So tanks are pretty difficult, right? How do you make it even more difficult? Park at your Casemate! Paste the cannon through one of the small Embrashers for a scary, defensive installation. Well, that’s what Cartier did. The Mighty Cartier tank is parked in a bunker, and the result is called the Cartier tank Agichet. I actually got the chance to go to one to see if it stands in the heat of combat.
I apologize for the militant analogy of the time when the nation is on each other’s throats. Perhaps my recent trip to Normandy causes these associations. Maybe it’s really a watch. After all, it appears to be a valuable miniature of something concrete on the coast of the French Atlantic Ocean, right? Either way, take a closer look!
Cartier Tank Agichet
As explained in my introduction article about these watches, Gichet means “Windows” or “Counter.” This tank offers time through two windows. The rest of the watch’s dial side is plain metal, so that’s everything you can see. But is “plain” the correct word? It is very nicely polished platinum, rose gold or yellow gold.

The collection consists of four models, with one limited edition in yellow gold, rose gold, platinum and three regular production versions. The last one, limited to 200, has an inclined opening for an even more interesting look. All versions measure 24.8mm (diameter) x 37.6mm (lug-to-lag) x 6mm (thickness). This means they wear clothes that are slightly larger than the typical large tank solo.
Inside Ticks Caliber 9755 MC and Cartier adaptation for Piaget Caliber 430p. The manual winding movement measures negligible 2.1mm thick, allowing for an overall overall thickness of just 6mm. The caliber works at 21,600 beats per hour, but it is invisible because there is no second hand. Cartier evaluates the power reserve in 43 hours. Of course, some changes were needed to enable jump times and scroll through minute viewing.
Almost a century ago
Cartier Tank Agichets will celebrate its 100th anniversary in 2028. This is one of many early variations of the tank theme introduced in the early 20th century. Cartier introduced several different versions in the 1930s, but for more than 70 years it discontinued the model.
Then, in 2005, the brand revived the model. Tankà Cuichets has been revived in the collection’s Privée Cartier Paris. The house produced 100 pieces in rose gold, but only to discontinue the model again. Now, another 20 years later, a new, regular production model has been added to the collection. If you ask me, this is long behind, but good things come to those who are waiting.
Cartier tank wears à Gichet
Start with a mandatory fit on your wrist. I can only say that the Cartier Tank Agichets are wearing them like a dream. It’s a little more command than a large tank solo. This is perfect. It’s big enough to deny the vintage vibe a bit and avoid the dain. When combined with a narrow shape, thinness and crown, it becomes one of the most comfortable watches that can be strapped to your forearm.
I’m totally in love with that look. These military associations were not completely random. The Cartier Tank Agichets exudes the toughness of a certain Bacchus. Relating tank profiles to refinement and subtlety will ruin your brain. This is not subtle. It looks like Spartan and Tool. But refinement is still there. The fantastic finish, sharp champhar and soulful colour numbers give a civilized and cultural look. The contrast between these two atmospheres brings about conceptual friction, and that friction makes it absolutely fantastic.
This watch is also versatile. You can also enhance torn jeans and white tees. It can also be paired with a 3-piece suit. If it is completely lacking in water resistance, it will be a very flashy redo watch.
Ambitiously placed
There is another reason why using it as a daily watch is decadent: price. The two gold versions cost USD 47,700, while the Platinum model costs USD 55,000. If you want a quirky limited edition, you’ll have to split it into an eye-opening $61,000.

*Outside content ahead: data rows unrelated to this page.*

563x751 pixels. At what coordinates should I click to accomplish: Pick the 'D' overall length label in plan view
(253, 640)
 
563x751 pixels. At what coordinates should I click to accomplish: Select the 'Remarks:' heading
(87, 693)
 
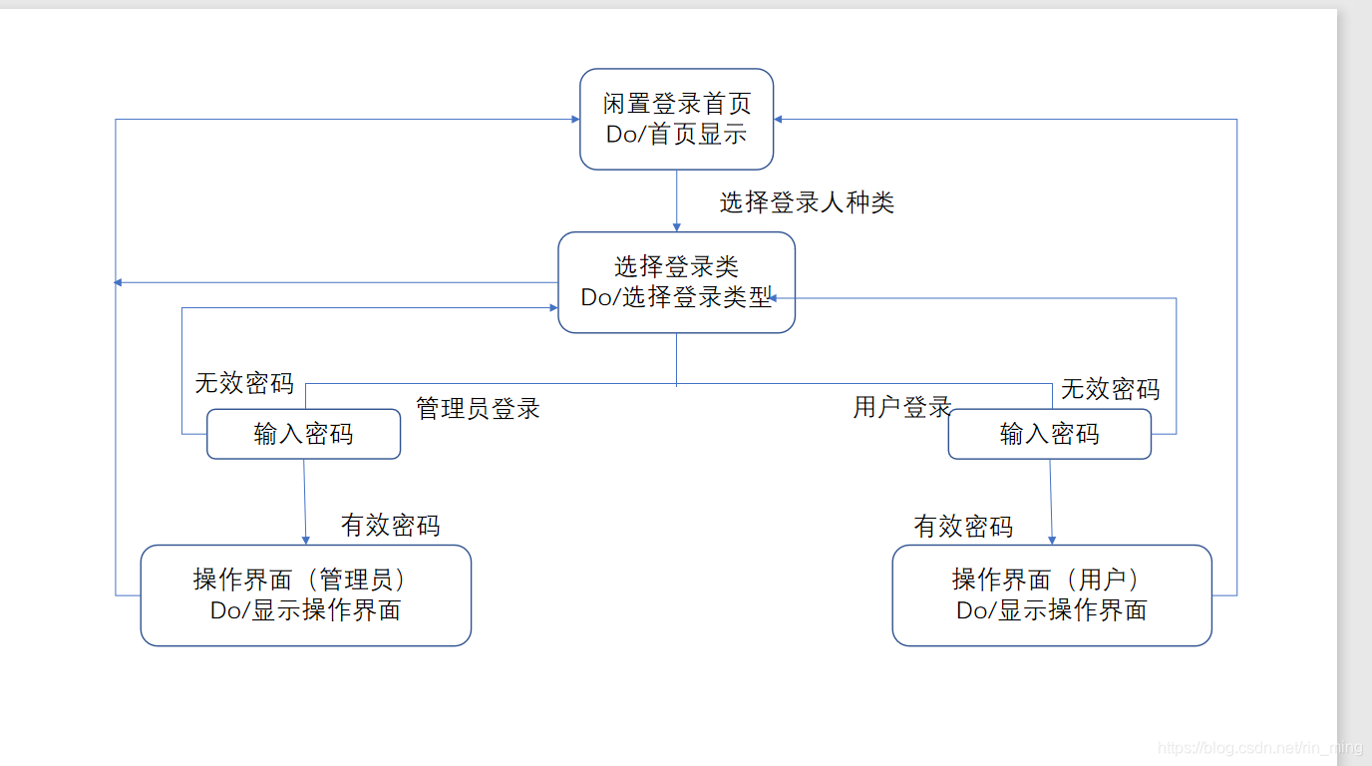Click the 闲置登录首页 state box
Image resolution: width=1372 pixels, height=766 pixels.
(x=677, y=119)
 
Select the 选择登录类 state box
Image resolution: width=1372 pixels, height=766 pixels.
(x=677, y=282)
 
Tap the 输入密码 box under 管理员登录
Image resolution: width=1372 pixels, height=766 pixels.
(x=303, y=434)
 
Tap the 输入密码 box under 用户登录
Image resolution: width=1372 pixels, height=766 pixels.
(x=1050, y=434)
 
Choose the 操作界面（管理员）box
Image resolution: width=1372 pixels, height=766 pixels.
(x=305, y=595)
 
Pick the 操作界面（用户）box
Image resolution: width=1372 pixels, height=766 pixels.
(x=1052, y=595)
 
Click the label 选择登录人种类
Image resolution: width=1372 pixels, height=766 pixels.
(x=807, y=202)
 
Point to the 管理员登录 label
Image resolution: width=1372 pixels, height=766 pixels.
(x=478, y=408)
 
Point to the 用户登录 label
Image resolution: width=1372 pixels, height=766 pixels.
(x=901, y=407)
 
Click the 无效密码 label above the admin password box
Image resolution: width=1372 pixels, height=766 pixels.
(x=243, y=383)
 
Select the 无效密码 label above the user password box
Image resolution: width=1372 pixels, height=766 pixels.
(x=1110, y=388)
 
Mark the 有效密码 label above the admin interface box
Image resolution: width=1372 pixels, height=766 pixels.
(x=390, y=526)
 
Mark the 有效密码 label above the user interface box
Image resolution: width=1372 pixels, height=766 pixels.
(x=963, y=527)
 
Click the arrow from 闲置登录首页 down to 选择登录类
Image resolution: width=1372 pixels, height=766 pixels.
(x=677, y=200)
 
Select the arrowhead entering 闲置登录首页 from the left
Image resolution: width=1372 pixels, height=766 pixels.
(x=575, y=120)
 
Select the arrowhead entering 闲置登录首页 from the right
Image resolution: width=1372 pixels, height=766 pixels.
(x=779, y=120)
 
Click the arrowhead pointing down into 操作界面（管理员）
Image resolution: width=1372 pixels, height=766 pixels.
(x=305, y=540)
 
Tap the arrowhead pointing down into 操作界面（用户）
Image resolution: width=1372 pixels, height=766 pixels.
(x=1052, y=540)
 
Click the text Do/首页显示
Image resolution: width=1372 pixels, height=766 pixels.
(x=677, y=135)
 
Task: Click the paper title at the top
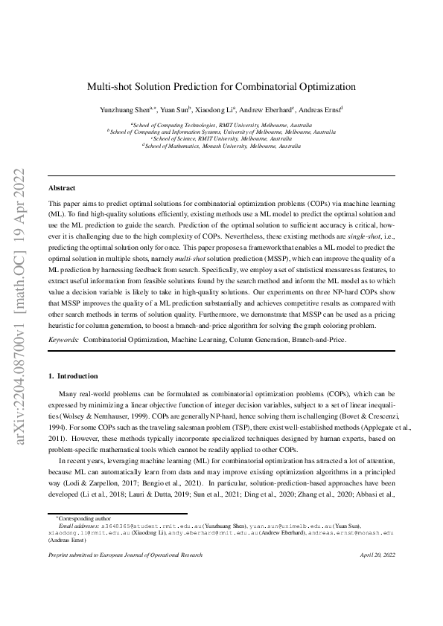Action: click(221, 86)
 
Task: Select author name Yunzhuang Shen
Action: click(124, 110)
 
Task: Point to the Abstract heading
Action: click(62, 188)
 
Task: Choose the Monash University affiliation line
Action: click(221, 146)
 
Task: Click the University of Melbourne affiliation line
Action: click(221, 132)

For reference, the gold model is more expensive than the new Platinum Patek Philippe 6196p Calatrava. It’s a stretch in my book. In fact, it places a rather large stain on what’s my favorite release with this year’s watch and wonder. It feels unnecessarily appreciated just for fame. I hope Cartier drops the steel version that the average watch enthusiast can aim to own. Steel makes a lot of sense conceptually and for the Cartier Tank’s Gichetz.
Finishing my thoughts on Cartier Tank à Gichet
So, in the end, I’m leaving behind some mixed feelings. On the other hand, I adore the new Cartier Tank Agichet. Simply put, I won’t change anything about it. From design and proportions to typography and finishing, Cartier nailed it.
On the other hand, we can see that releases like this are increasingly feeling virtual. Such a clock can reach such a small group of collectors. Well, A. When I’m talking about the extremely complicated watches of the Lange & Söhne, Jaeger-Lecoultre, or Laurent Ferrier, I don’t really care. But when we’re talking about Cartier, which is only a relatively simple time, it doesn’t even sit there either.
Still, when I see the tank agitte alone, I can’t hold back my big smirk. In my eyes, this watch’s strange casemate is the coolest thing!
What do you think about the new Cartier Tank Agichets? Let us know in the comments section below!